A. 「再建築不可だから税制上特別に有利/不利」というルールはありません。購入価格や取得費が低く、長期保有していると、利益が出づらい(=税額が抑えられる)ケースもありますが、個別に試算が必要です。

Q8. 解体して更地にしてから売ったほうがいいですか?
A. 再建築不可の場合、更地にしても「建て替えできない土地」であることは変わらないため、必ずしも価格が上がるとは限りません。むしろ、既存建物を活かしたい投資家にとっては、建物付きのほうが魅力的なこともあります。解体前に必ずシミュレーションするべきです。

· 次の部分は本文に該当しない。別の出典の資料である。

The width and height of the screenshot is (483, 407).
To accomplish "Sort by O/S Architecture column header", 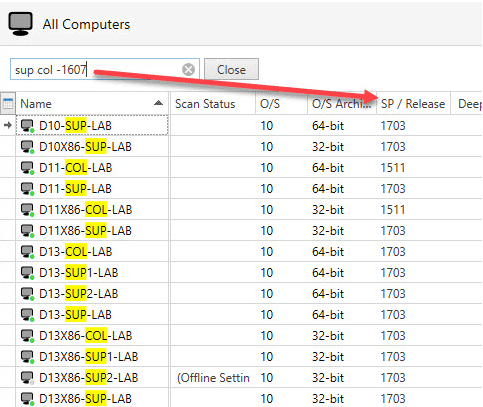I will [342, 104].
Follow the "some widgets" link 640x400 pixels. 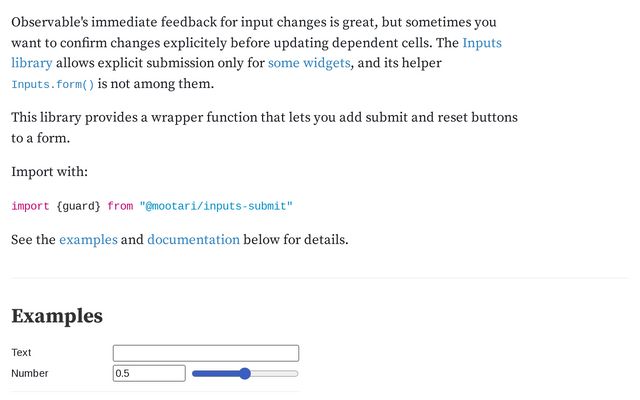pyautogui.click(x=309, y=64)
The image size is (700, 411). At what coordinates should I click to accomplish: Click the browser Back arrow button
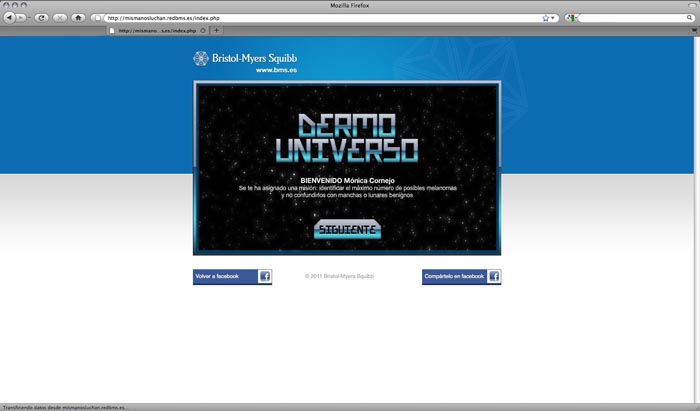[9, 18]
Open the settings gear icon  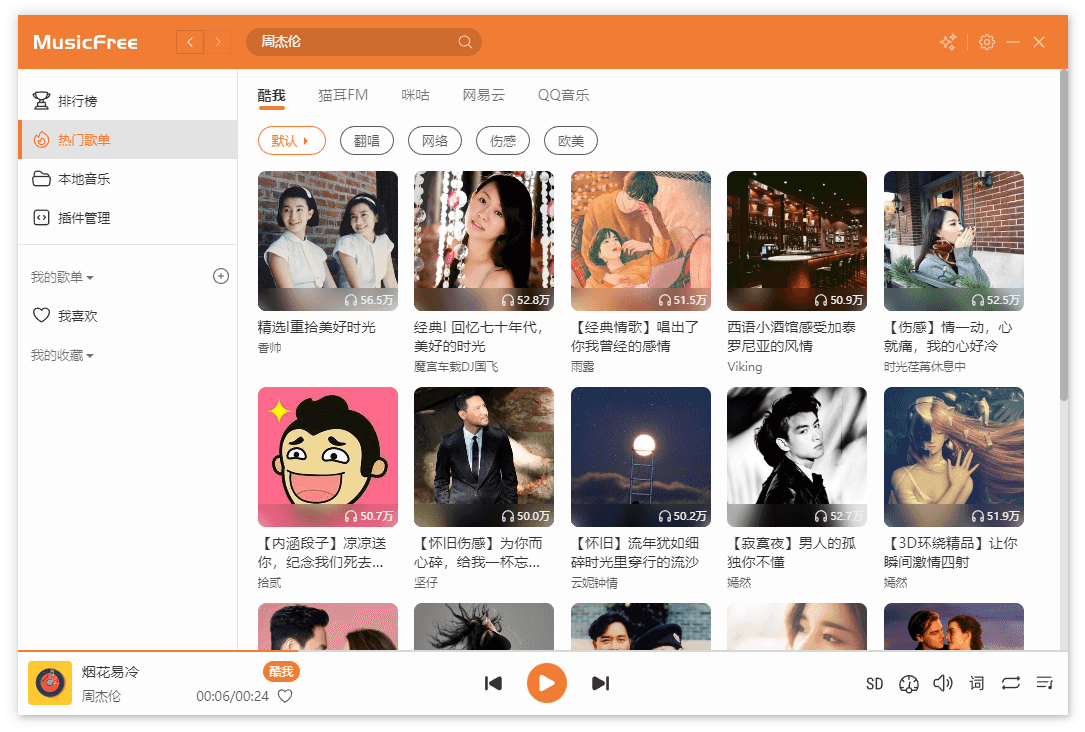click(x=986, y=42)
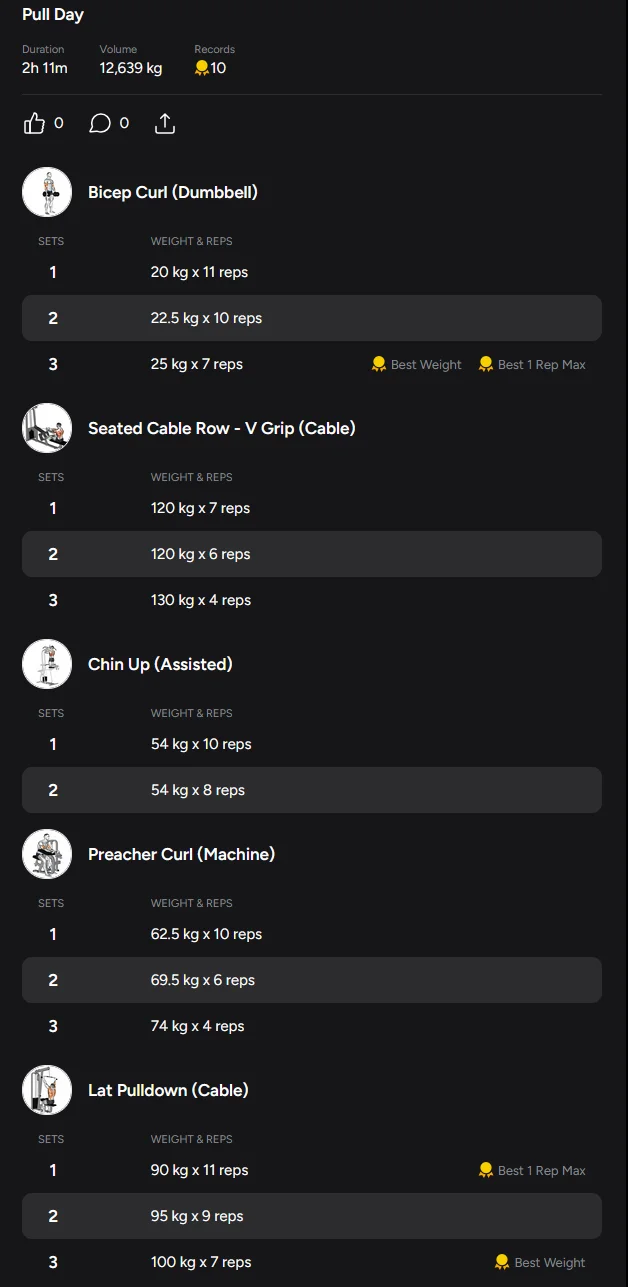Open Lat Pulldown (Cable) exercise page
This screenshot has width=628, height=1287.
tap(168, 1090)

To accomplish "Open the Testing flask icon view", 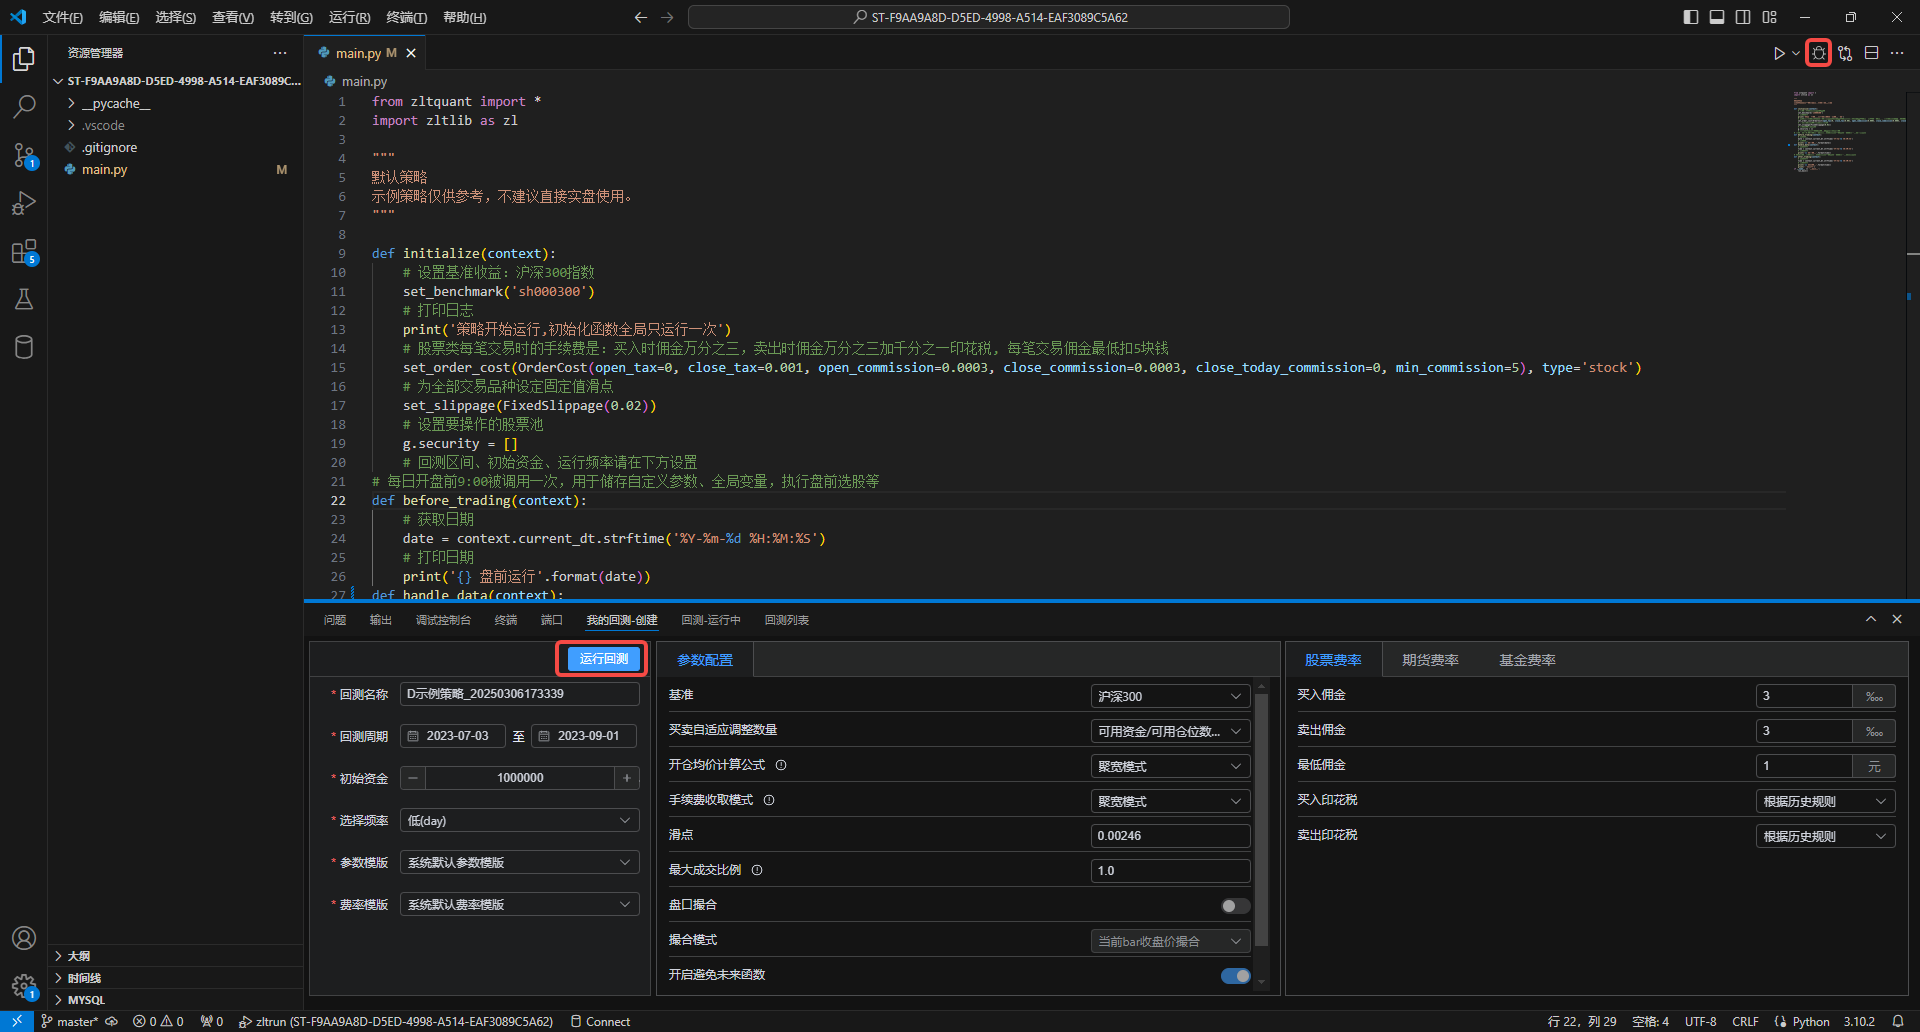I will pyautogui.click(x=24, y=299).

Q9. 中央区以外(稲毛区・花見川区など)の再建築不可物件も相談できますか?
A. はい、千葉市全域および周辺エリアも含めてご相談が可能です。エリアによって地価や需要が異なるため、それぞれの地域特性を踏まえて検討していきます。

Q10. まずは何を準備して相談すればいいですか?
A.

  • 物件の住所
  • 建物の築年数(おおよそでOK)
  • 手元にある図面・契約書・固定資産税の通知書など

があれば十分です。
「再建築不可かどうか分からない」「書類が一部しかない」といった状態でも問題ありません。
ホームワーク株式会社のような専門家と一緒に、
接道条件の確認から出口戦略の整理まで、順を追って進めていければ大丈夫です。